That quote seems particularly fitting for my life right now, but since this is a blog about doing applied micro, let me write again about control variables (hehe, I know corny). Marc Bellman has a new blog post about the sensitivity of results to the use of particular controls. On the one hand, we should expect results to be sensitive. That's why we include those controls! On the other hand, if researchers are playing with different specifications including many different combinations of controls and only reporting those generating significant results, ...well, you know.
Marc's post discusses a recent working paper by Lenz and San showing that in about 40% of the observational studies analyzed in the journal, American Journal of Political Science, researchers obtain statistical significance of their estimate of interest by tinkering with the covariates included.
Yikes! Would you expect similar numbers in an economics journal?
In past blog entries, I've written about how economics papers have gotten longer and longer over the years and how referees often help write the paper instead of just 'refereeing'. But now that I see that 40% figure, I think maybe these are not such horrible developments. If you have only one specification to tinker with, it's not so hard to get that statistical significance, but if you have many suggested by referees, it's not impossible but certainly a lot harder.

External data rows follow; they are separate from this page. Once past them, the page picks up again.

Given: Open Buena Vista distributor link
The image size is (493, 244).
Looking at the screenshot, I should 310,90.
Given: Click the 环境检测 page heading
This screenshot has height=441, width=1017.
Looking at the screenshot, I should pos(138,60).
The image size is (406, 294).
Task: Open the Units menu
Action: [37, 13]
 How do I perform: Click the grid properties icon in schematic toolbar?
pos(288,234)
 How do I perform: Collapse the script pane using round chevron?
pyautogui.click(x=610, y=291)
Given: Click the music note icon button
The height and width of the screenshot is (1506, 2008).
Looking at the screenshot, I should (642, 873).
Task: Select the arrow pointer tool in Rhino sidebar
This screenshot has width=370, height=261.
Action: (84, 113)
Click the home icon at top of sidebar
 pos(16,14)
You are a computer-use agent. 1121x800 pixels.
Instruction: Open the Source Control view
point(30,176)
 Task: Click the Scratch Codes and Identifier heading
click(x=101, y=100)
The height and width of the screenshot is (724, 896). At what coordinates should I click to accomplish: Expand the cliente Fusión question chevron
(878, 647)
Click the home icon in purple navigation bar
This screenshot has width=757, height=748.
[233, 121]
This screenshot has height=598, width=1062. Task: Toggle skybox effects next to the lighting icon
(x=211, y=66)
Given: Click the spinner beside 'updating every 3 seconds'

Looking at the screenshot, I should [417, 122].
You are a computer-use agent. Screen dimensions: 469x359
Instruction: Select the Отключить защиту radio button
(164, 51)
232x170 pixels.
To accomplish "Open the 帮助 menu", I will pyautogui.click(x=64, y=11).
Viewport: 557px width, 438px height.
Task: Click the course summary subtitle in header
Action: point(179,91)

Economists have been worried about the issue of control variables recently. I really like Marc's description of two recent papers:
(1) y = a + bX + cD + e
"The issue of what goes on the RHS of equation (1) is getting a lot of attention in the applied literature. Two prominent examples are Emily Oster’s forthcoming JBES article “Unobserved Selection and Coefficient Stability: Theory and Evidence” and Pei, Pischke, and Schwandt’s (2017) NBER working paper titled “Poorly Measured Confounders are More Useful on the Left than on the Right.”
Oster provides a method to assess just how much coefficient (as in coefficient c in equation 1) stability tells us about selection on unobservables. Pei et al. develop a test of identifying assumptions that treats putative additional controls as dependent variables in equation (1).
I expect both methods to become part of the applied econometrician’s toolkit over the next five to 10 years. At the very least, I expect a bare-bone regression of y on D alone to become something that has to be included in a paper, along with a discussion of why the controls that were included on the RHS of equation (1) were retained for analysis."
(h/t David McKenzie)